China built its “great wall” to protect itself from nomadic predators, while the damage inflicted by the Mongols on the settled Islamic world, including the sack of Baghdad, was staggering.

These invasions happened because invading tribes of people envied the civilisation of settled societies:

A settled civilisation, by creating a measure of comfort and a settled way of life, makes itself a target for those living outside their boundaries who are drawn by what it has to offer.

Large-scale invasions ended in the 18th century, probably thanks to the Chinese:

the Qing Chinese empire in the eighteenth century successfully conquered and subdued the last of the great nomadic empires of Eurasia. For the first time in millennia no barbarian horsemen, no Huns, no Avars, no Mongols, surged across the great plains of Eurasia to sack and pillage Europe, China and the great civilisations of the Islamic world and India.

When a new barbarian empire emerged powerful enough to threaten the Ottomans, and by this I mean the Russian empire, it was successfully checked by the jealousy of the other European powers. It was also into this world … of empires that were not revitalised by new sets of barbarians, in the Middle East, in India and in China, that the European empires were able to make such inroads from the eighteenth century onwards.
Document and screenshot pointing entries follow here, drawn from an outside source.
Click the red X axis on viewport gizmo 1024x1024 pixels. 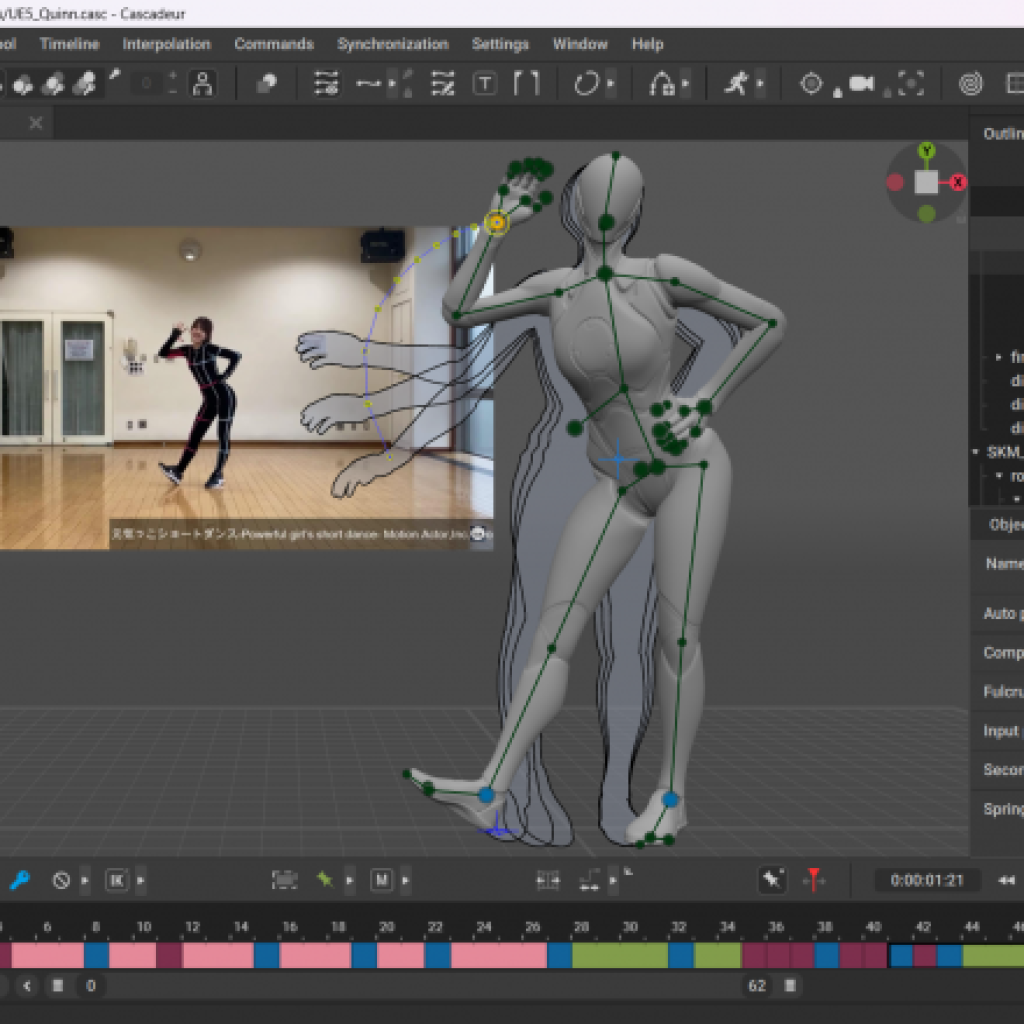click(x=958, y=182)
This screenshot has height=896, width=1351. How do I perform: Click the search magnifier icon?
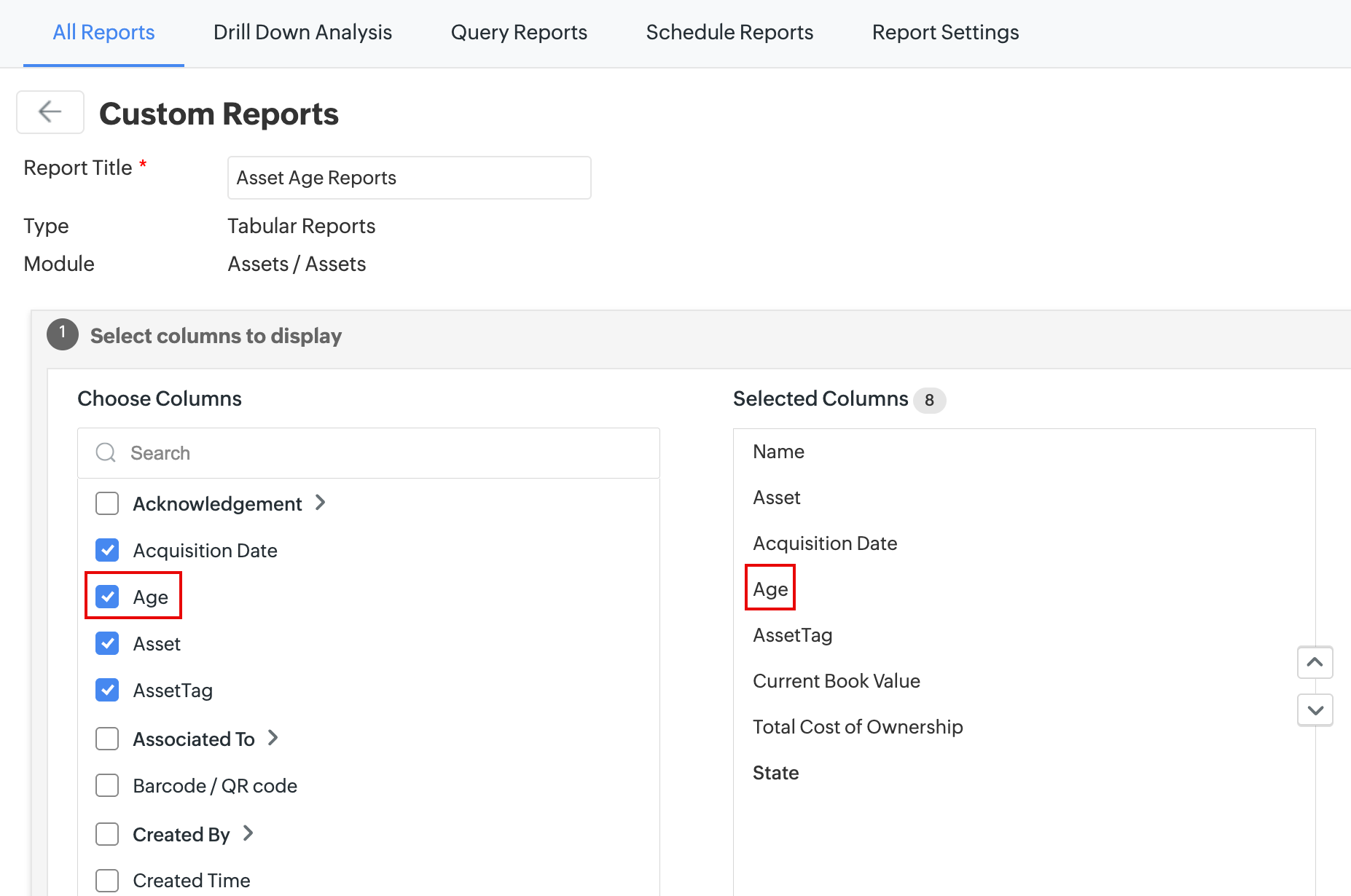[x=106, y=453]
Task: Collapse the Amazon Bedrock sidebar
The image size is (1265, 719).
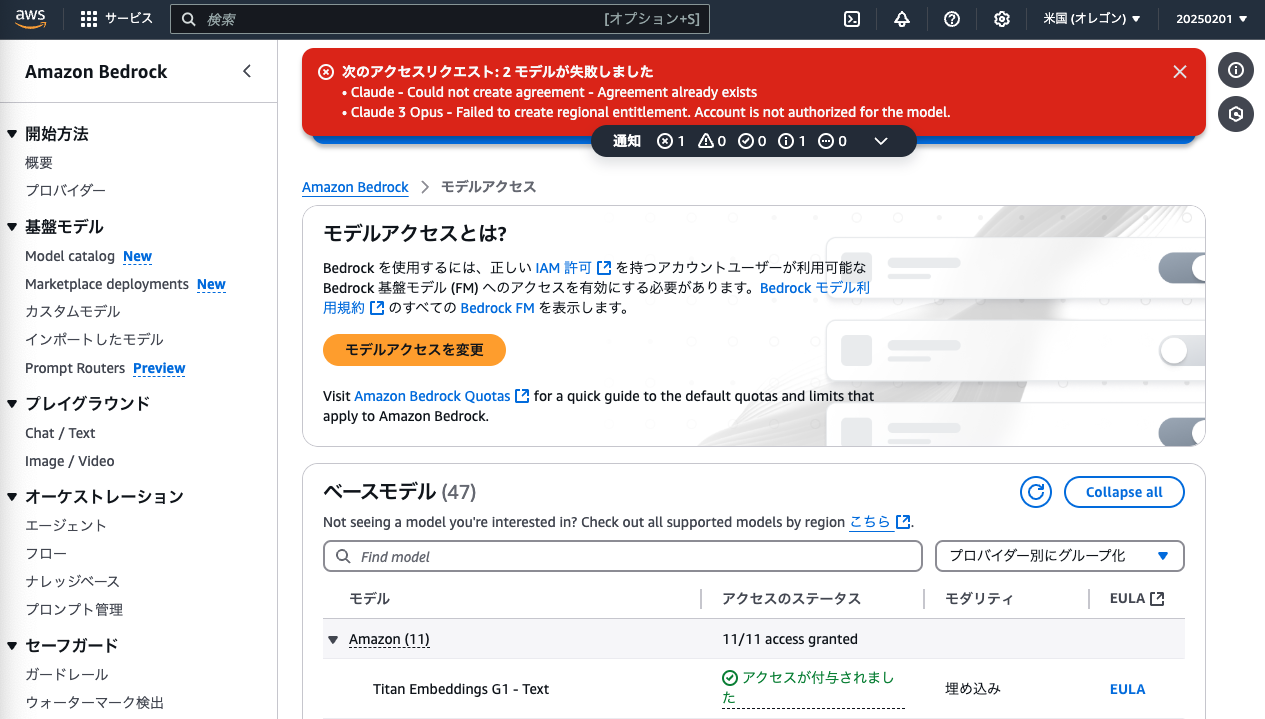Action: (x=247, y=71)
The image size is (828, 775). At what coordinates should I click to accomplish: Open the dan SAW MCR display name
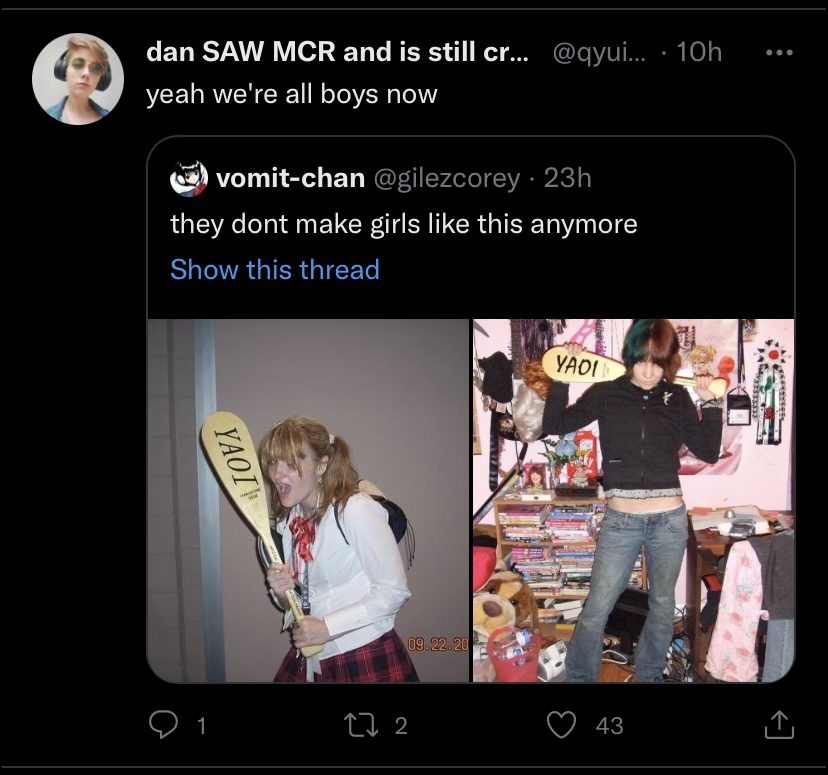point(337,52)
Lepanto, as with so many other advances of that era, helped to usher in modernity to Europe with an emphasis on trade rather than war:

Lepanto can be seen as symbolic of that transition, described by the nineteenth-century French liberal philosopher Benjamin Constant, from the age of war to the age of commerce. Or as others might say, it can be considered as the birth of modernity. Even the overwhelming use of firepower can be found in the pages of Constant as a feature of the utilitarian approach to warfare favoured by commercial nations. The irony was that the somewhat ramshackle empires of sixteenth-century Europe, with their disorganised finances and administrative apparatuses much inferior to those of the Ottomans, would within 300 years come to dominate the world not because of their superior asabiya or virtue but because of their capacity to create modern efficient institutions far superior to the slave bureaucracy of the Ottomans, and because of their ability to deliver superior firepower.
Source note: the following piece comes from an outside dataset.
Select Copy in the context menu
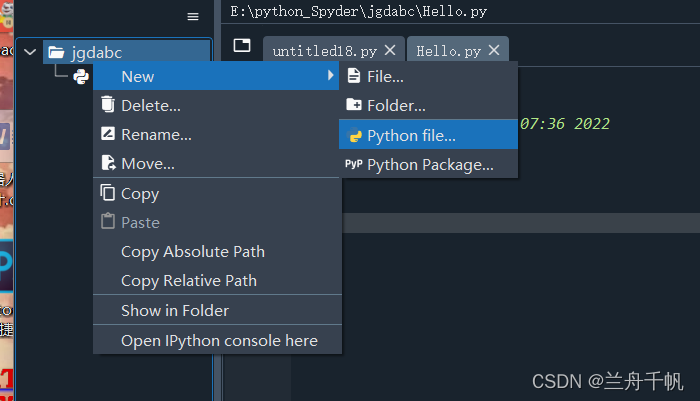The width and height of the screenshot is (700, 401). tap(140, 193)
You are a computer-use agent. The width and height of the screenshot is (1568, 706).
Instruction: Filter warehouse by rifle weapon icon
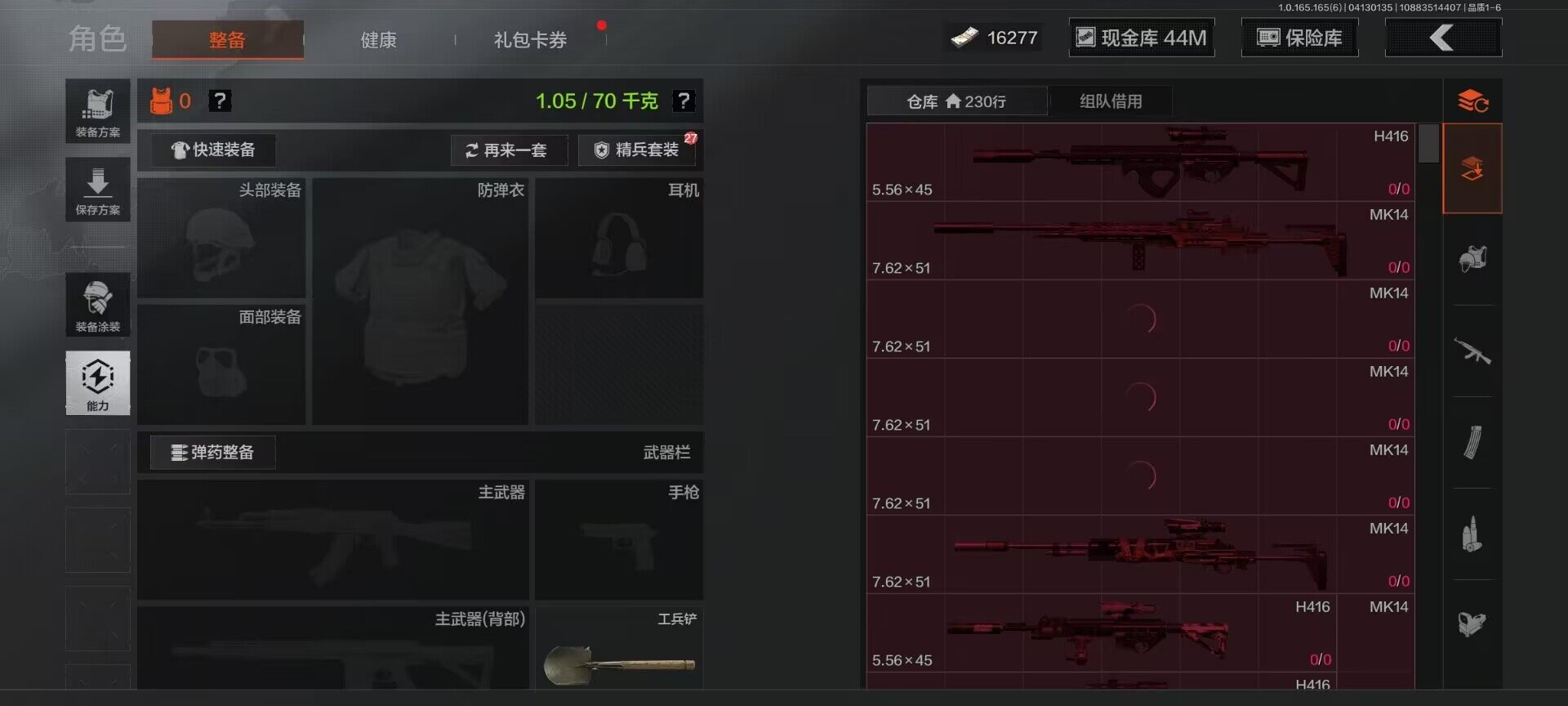click(x=1472, y=351)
This new European and commercial form of empire supplanted an older, more traditional imperial form. What this meant was that the old rules of empire, of an imperial expansion dictated by the need to conquer to attain booty and slaves and a decline governed by the need to protect its settled possessions from new predators, would give way to a new set of rules. These are the rules of the export and import of capital, as described by Niall Ferguson in his recent studies of the English and American empires.

Looking at present day developments in Europe, there does seem to be an envy of others to have what we Europeans have without contributing to our respective nations. When well-intended private and state generosity is met with Marxist-driven violence and disregard for the host citizenry, it is no wonder that many think of Lepanto.